チー先輩が話しかけたことで今度は優香先輩が少し話しかけやすくなったのか話しかけた。
「怪我、痛くない?」
チー先輩と一言一句違わぬ問い。さっきと同じじゃんか!!
「心配ありがとう。俺は大丈夫だ」
「ならよかった」
さっきと同じ会話を繰り返し終わる。なんなんだこれは?今度は僕がまともに話しかけてみる。

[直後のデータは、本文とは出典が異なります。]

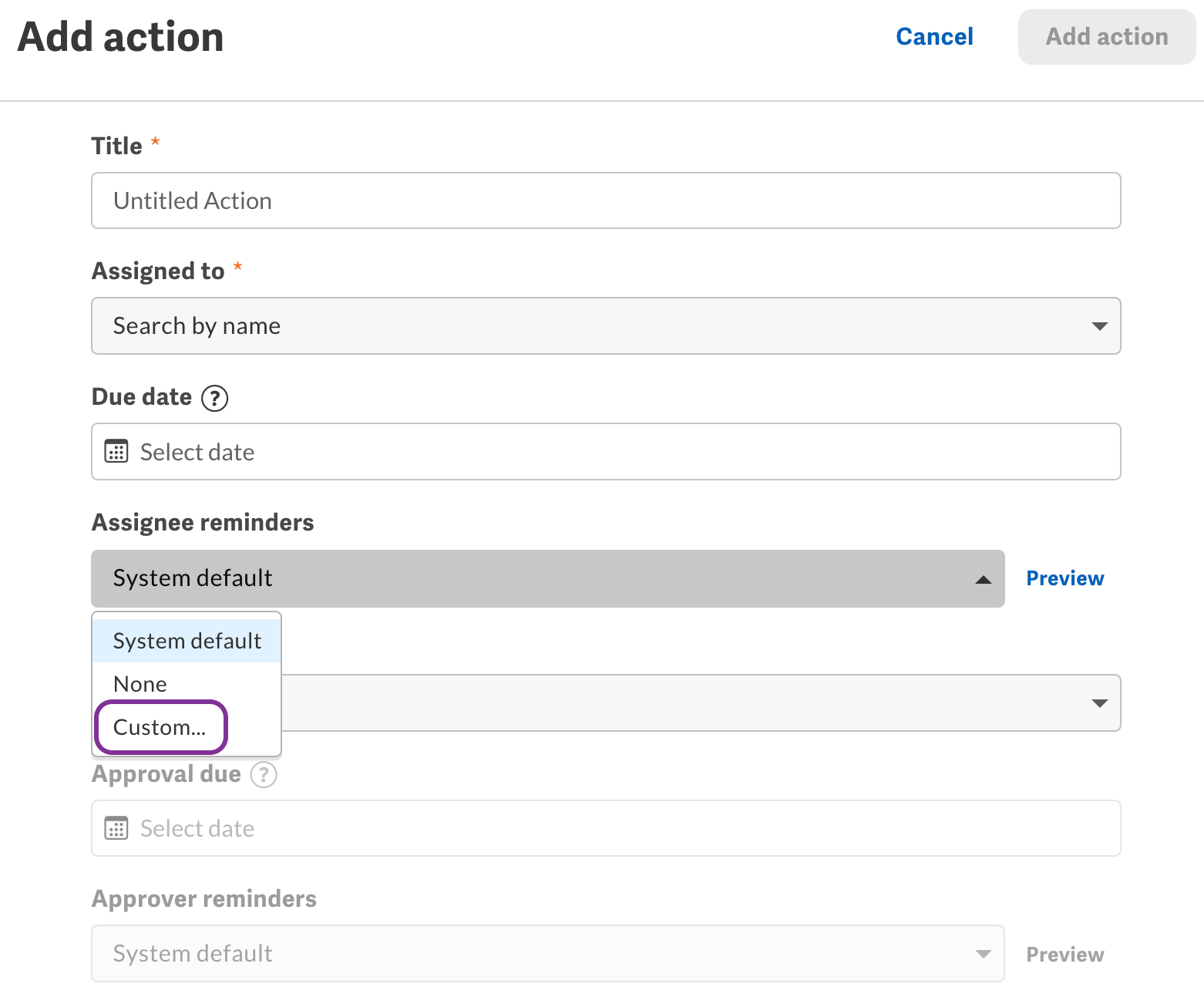The image size is (1204, 1004).
Task: Open the Assigned to search dropdown arrow
Action: click(x=1099, y=326)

「いきなりこんなことを聞いていいのか分からないんですが、朱里先輩となにかあったんですか?」
『そこは「怪我痛くない?」って聞くところだろ!』
なぜかチー先輩と優香先輩からツッコまれるが、意味が分からない。これは僕が空気を読めていないだけなんだろうか?いや、そんなことはないはずだ。むしろ空気を読めていないのは二人のはずだ。だって、怪我人に同じ質問を繰り返すか?普通。
「そうだぞ。空気を読め」
えええええ!?挙句の果てにはケガをしている張本人、マッスル部長までもに言われる。
最後の砦として小声でセナに「これって僕が間違ってるの?」と小声で聞いてみる。
「そんなことないと思います。私もこのノリついていけませんし。いえ、むしろ意味不明ですし」
と言ってくれた。セナだけはまともな感性をしている。この中で毒されていない唯一の人間のような存在だ。このメンバーは少し、いや、だいぶ個性的すぎる。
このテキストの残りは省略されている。